The pressure of SQA results day
It is hardly surprising that this artificial pressure has caused Childline Scotland to provide exam-day hotlines to those students unable to cope with the perceived failure. It puts schools between a rock and a hard place: they want to push their charges to do their best, but this can make it hard to mentally prepare them for the possibility of failure as this might be seen as lowering expectations. Generally speaking, much of the stress around exams comes from students competing against their friends to be the “best”.
And the 100,000-plus pupils who sat half a million exams this spring are a minority of the 700,000 total population of young people in school in Scotland.
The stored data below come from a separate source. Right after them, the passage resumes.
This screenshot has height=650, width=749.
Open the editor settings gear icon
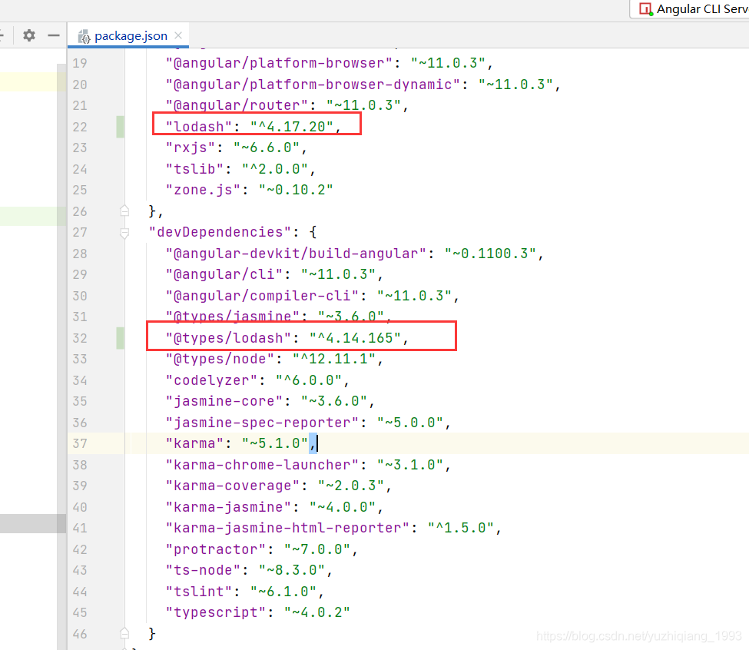click(x=28, y=35)
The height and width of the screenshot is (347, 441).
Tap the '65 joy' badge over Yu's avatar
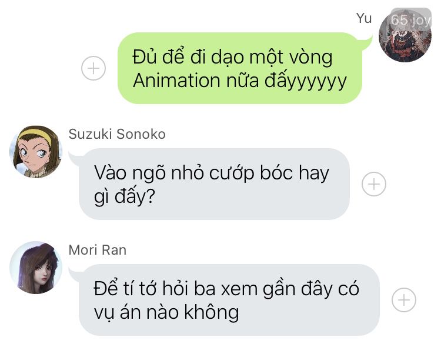[x=411, y=19]
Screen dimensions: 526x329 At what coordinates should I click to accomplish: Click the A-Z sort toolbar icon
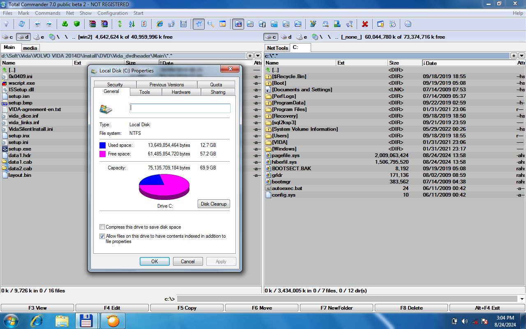click(x=132, y=24)
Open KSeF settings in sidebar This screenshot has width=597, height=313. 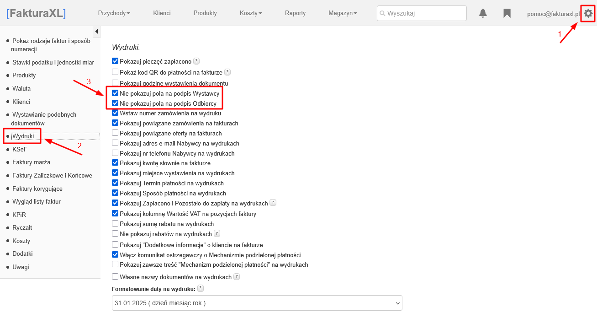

The focus on this one day in August skews the overall impression of what is happening in schools.
Preparing pupils to do well in exams is, of course, important, but so too is offering a broad education to our future decision-makers entering a complex world. It could be argued, for example, that a poorly educated populace has led us to the brink of a catastrophic no-deal exit from the EU. Equally, helping the next generation to make informed choices about carbon-neutral lifestyles and developing resilience and strong mental health are as important as helping them achieve a perfect record of exam results. But these things are harder to capture in an image than an ecstatic face on exam-results day.
In between all the negative news and the exam joy, the majority of what happens in schools occurs in spaces between those disproportionately reported events. We would do well to remember that.